On our second day, we slept in a bit for a typically late Bulgarian breakfast (hotels and guesthouses do not even start serving until 8:30am).
After breakfast, we checked out and lugged our gear down to the port to catch a ferry to St. Anastasia Island where we made reservations to stay the night in a renovated 10th century monastery!
The ferry only runs if they have 10 people wishing to go to the island, but since we had reservations, they made special arrangements for us to take the island’s private boat with the “chief” and “mayor” if there weren’t enough visitors. There was only us, so we discovered we’d be taking a small boat with the chef and manager (hilarious language mixups), who we quickly learned were named Vasil and Pavlin.
Upon arrival, Pavlin (the “mayor”) gave us a thorough history of the island and perspectives on recent Bulgarian history over coffee. Then, we had the afternoon to explore the monastery, church, beach, pier, and well…that’s about it! It’s a TINY island.
There is also an island dog there named “Cece.” We had a great time playing with her!
As a result of no other visitors, we essentially had the island completely to ourselves for the entire evening with just Vasil and his friend Stephan, who came over on the boat to spend the day fishing with Vasil.
That evening, we ate a traditional Bulgarian dinner with the two of them, communicating only through gestures, broken English, and Google Translate (the island had excellent Wifi!).
On our third day, we awoke early to see the sunrise, but it was too cloudy, so we did some pilates, ate breakfast, and spent a few casual hours meandering around the tiny island noticing all the little things we hadn’t seen the day before.
Since it was a Saturday, the island did have enough visitors for the ferry in the late morning, so we had guests join us around 11:00am, one of which was a German travel writer named Jens Muhling, who is currently writing a book about the Black Sea. Y’all should check him out!
We took the ferry back to Burgas around 1:00pm, just in time to catch the 2:00pm bus to Sozopol, our next destination.
Sozopol is a beach resort town and the first time we really felt like we were visiting in “off season.” Most restaurants, churches, and hotels were closed down for the season and the museums seemed to close early. However, our guest house hosts were gracious and our room with a balcony view of the sea was beautiful.
We spent the afternoon exploring old town, a tiny ramshackle collection of skinny stone lanes on a peninsula in the Black Sea. The town itself is the oldest Bulgarian coastal city, inhabited most notably by the Romans, who left most of the ruins the city prizes today.
We walked along the shore line and beach, then through the winding streets. The feel of this town was very different with many people greeting us despite fewer of them speaking English.
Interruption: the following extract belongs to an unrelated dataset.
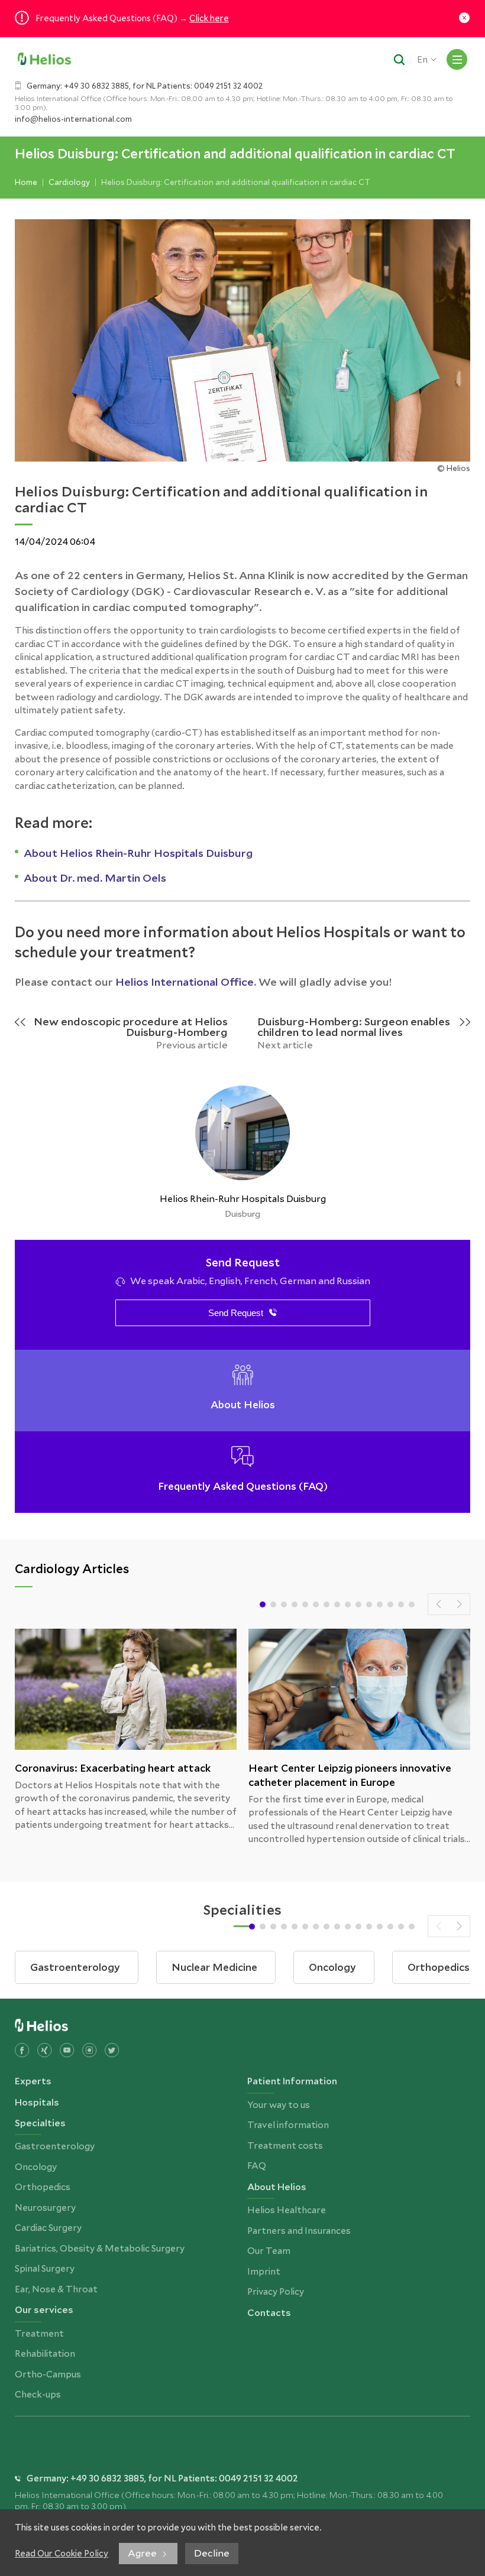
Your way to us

It felt relaxed and is definitely worth a visit of at least half a day.
Since most of the restaurants were closed, we purchased ourselves a grocery store dinner of dates, cheese, crackers, and wine before calling it an early night.
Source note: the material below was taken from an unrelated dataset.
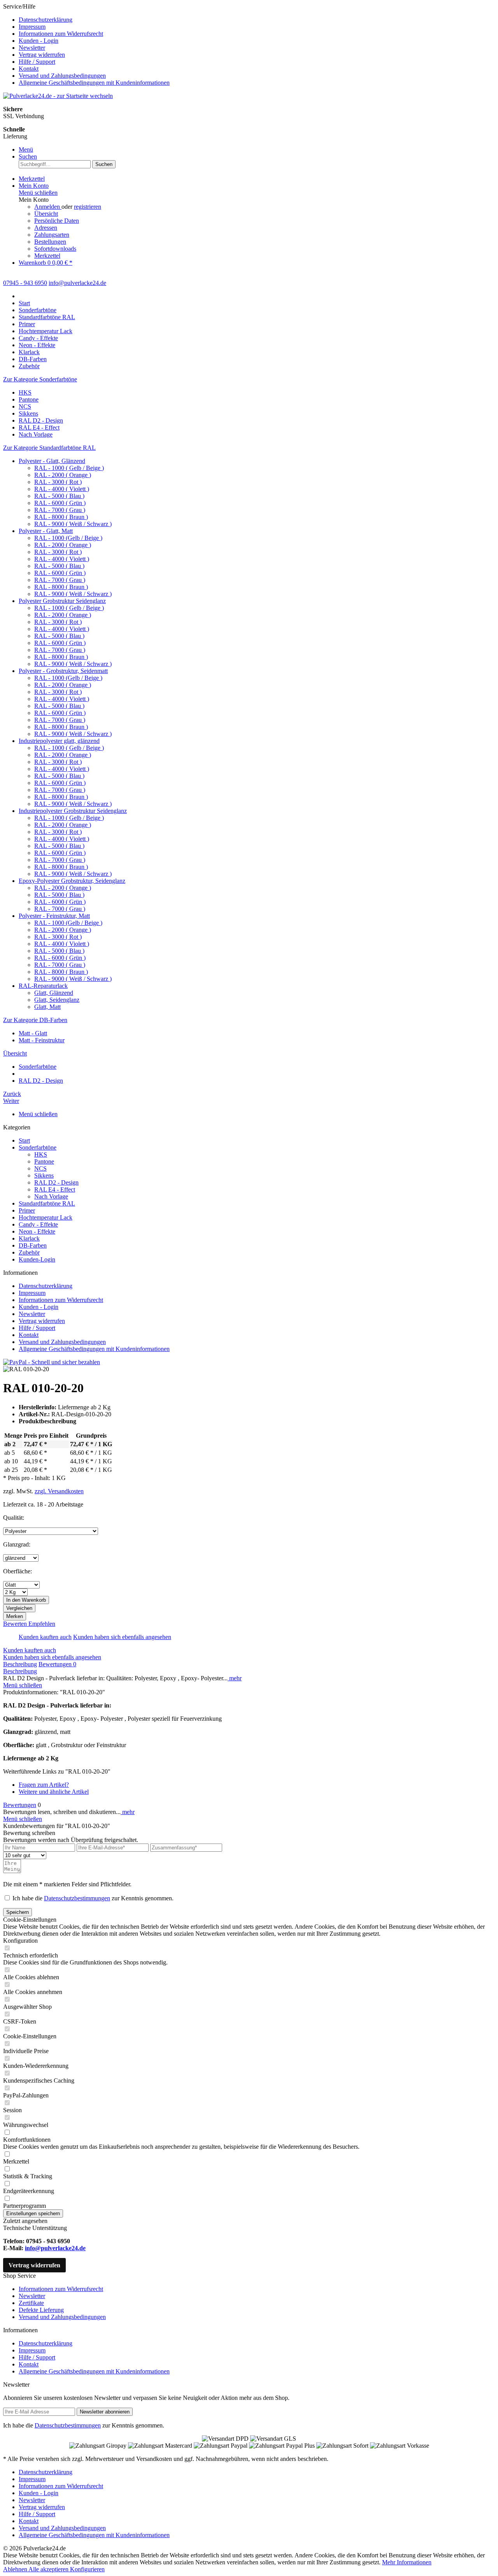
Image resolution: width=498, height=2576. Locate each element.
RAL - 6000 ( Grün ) (60, 503)
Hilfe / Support (37, 61)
On our fourth day, we had planned to visit the Castle of Ravadinovo, a kitschy newly built “fairytale” castle about three miles west of town and even bought tickets online through Tripadvisor in advance. We had learned that it’s not walkable, but that there was a free shuttle or taxis available. However, the shuttle wasn’t running and we couldn’t find a taxi anywhere!
So we spent the morning wandering the streets and the beach before catching an earlier bus back to Burgas, where we caught another bus on to Veliko Tarnovo, the subject of my next blog!
Upon reflection, if you have just four days on the Black Sea coast, make Sozopol a day trip from Burgas, then perhaps spend another day exploring the other nearby town of Nesebar to the north. We hear it is even more spectacular and charming than Sozopol!